Telling a story
- tess hughes
- Mar 4, 2018
- 2 min read

Theodora Margaretha Wilhelmina Johanna Bol.
A sepia family photograph and what follows
A sepia photograph shows a strikingly handsome woman with her two children: a smartly dressed lad approaching adolescence and a pretty blond 3 year-old girl. All three are well dressed and in a formal pose. The little blond girl is my mother, who is still alive and whom I am and have always been close to. The boy is my uncle and the tall attractive woman is my grandmother, whom I never met.
The photograph was taken in Eindhoven in, Holland, on 5th July 1941. The suggestion of an idyllic family life inherent in this picture is supported by similar good quality photographs of my mother at play or simply posing for the camera in 1939 and 1940, in which she is very smartly dressed. She has a large bow in her hair in each picture, clearly indicating that she had been dressed to show off her prettiness.
The earliest of these photographs was taken on 26th August 1939; 22 days after England had declared war on Germany. The latest, including the family portrait, are dated 5th July 1941 – one year and two months after German tanks had rolled into the Netherlands on my mother’s second birthday, 10th May 1940. There is no hint in any of these photographs of the violent, destructive forces of war that raged all around and which would ultimately disrupt this family idyll and spark emotional shockwaves that would permeate the lives of all those involved and through generations to follow. My mother was caught up in this world-changing upheaval and it is the continuing tremor of these shockwaves that underpin my quest to find ways of expressing the pain and what contributed to the brutal separation of mother and child and its continuing impact.

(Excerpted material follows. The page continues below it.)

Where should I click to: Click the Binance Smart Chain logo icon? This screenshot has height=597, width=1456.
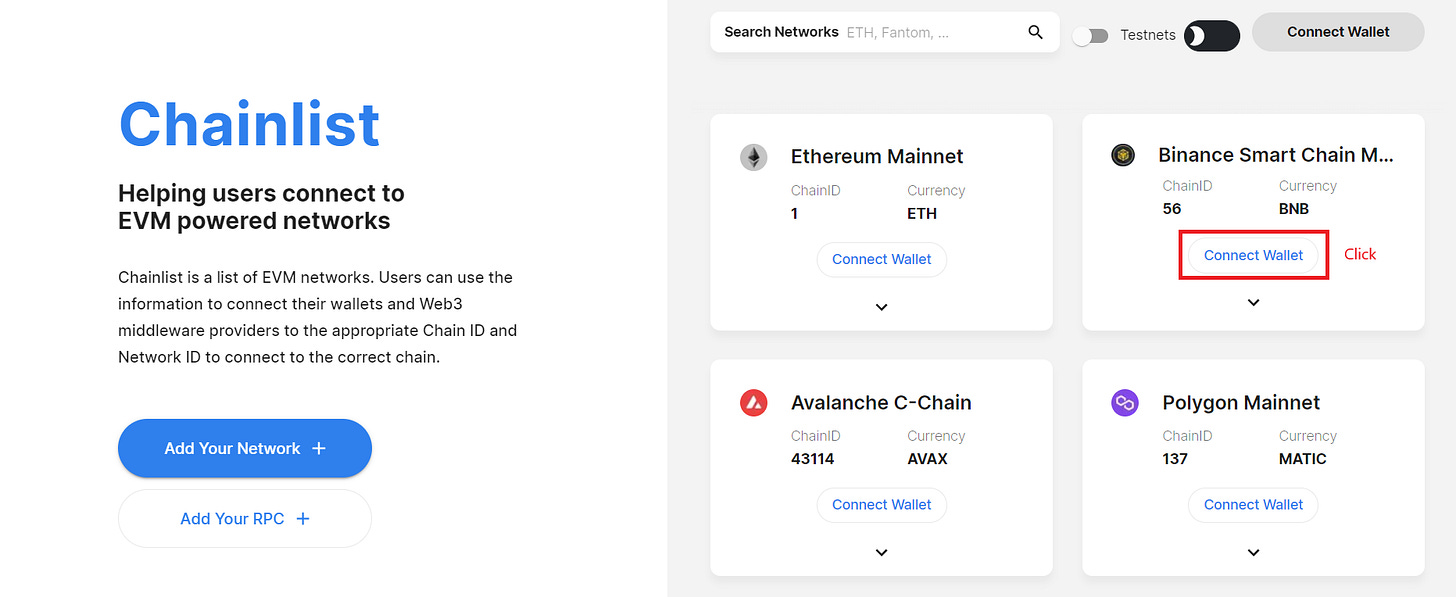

My mother was taken from her own mother at the age of five and was given a roof over her head by devout catholic relatives while her mother served a two year prison sentence for fraternising with the enemy. My mother was mistreated by these relatives and by the church. At this time her father was a soldier fighting in France.

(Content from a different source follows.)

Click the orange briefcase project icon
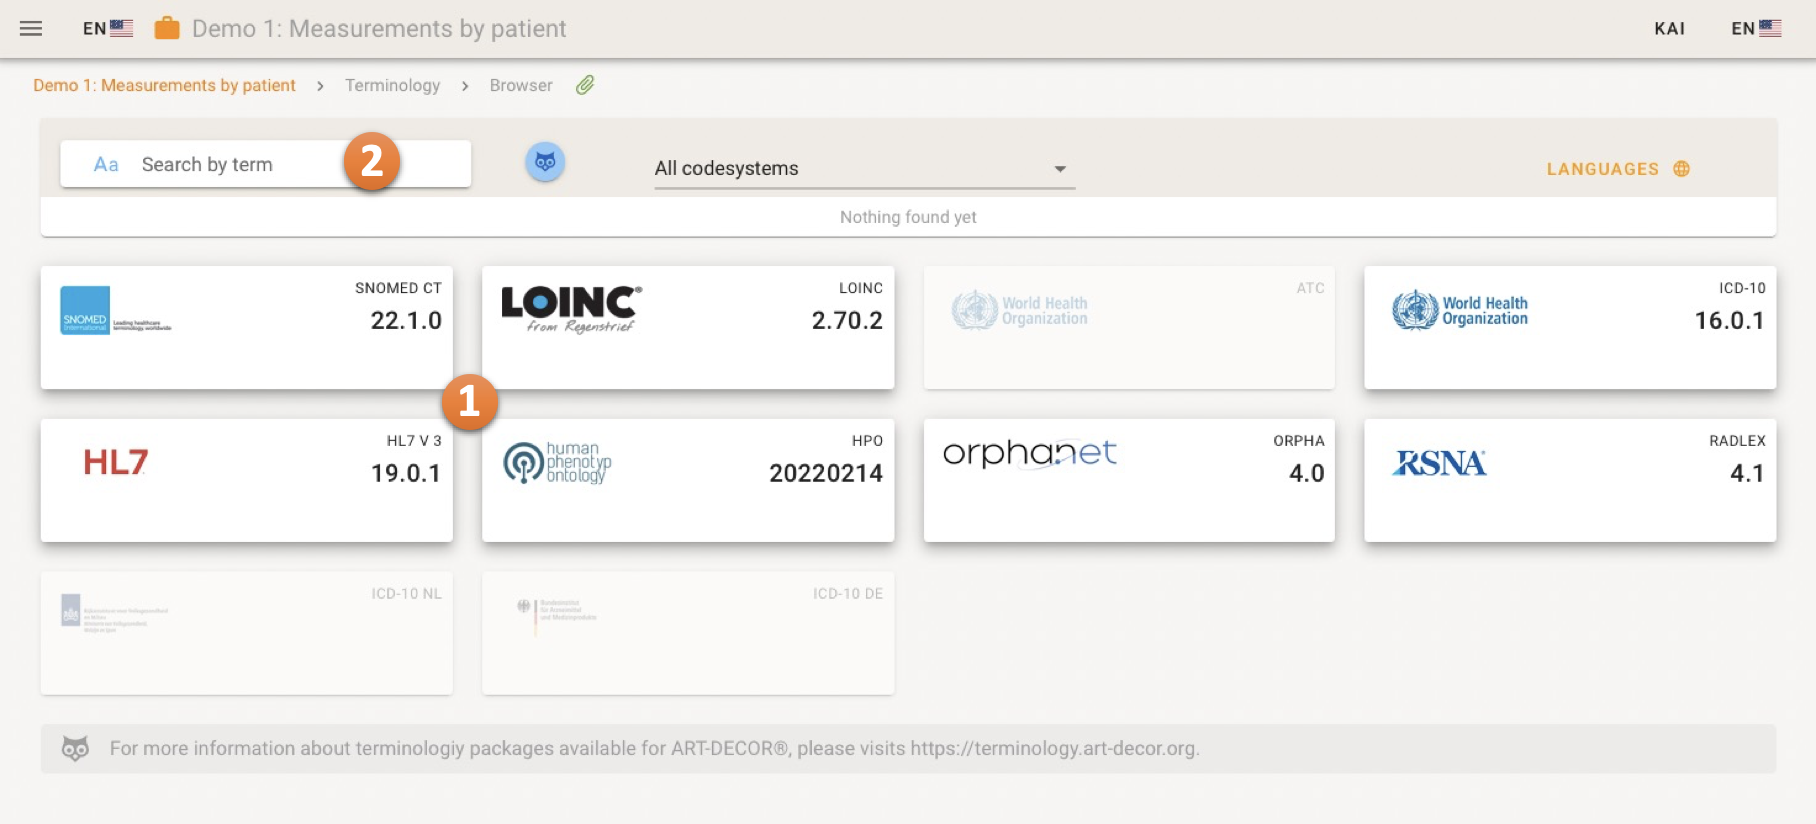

After the war my grandfather divorced my grandmother and my mother and her brother were brought to England by their father and new stepmother. They were forbidden to speak Dutch because their stepmother didn’t understand the language.
My mother’s home life was miserable and at the age of eighteen she married and went on to have five children with her English husband before he left her in 1968 to start a new life in Australia with his new family.

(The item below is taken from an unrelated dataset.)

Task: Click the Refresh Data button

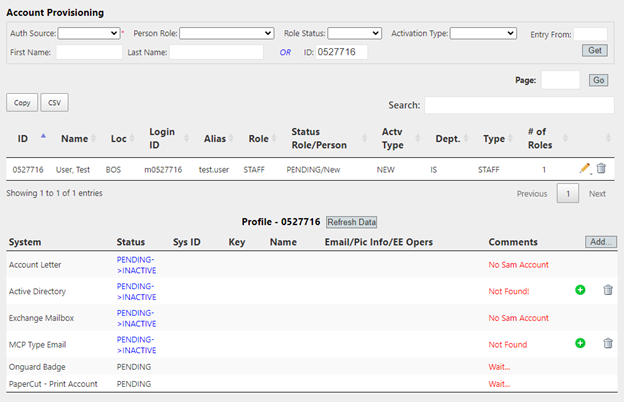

I grew up knowing the bare bones of my mother’s story, including how she came to be living in England as a Dutch national[1], but have always wondered what lay behind this narrative and why she was reluctant to tell it. This study is an attempt to clarify my own thoughts and feelings about my mother’s story, to examine the complex historical, political and cultural forces that lie behind it and convey the emotional impact on her of enforced separation from her own mother and homeland.
[1] My mother has a Dutch passport and has never become a British citizen.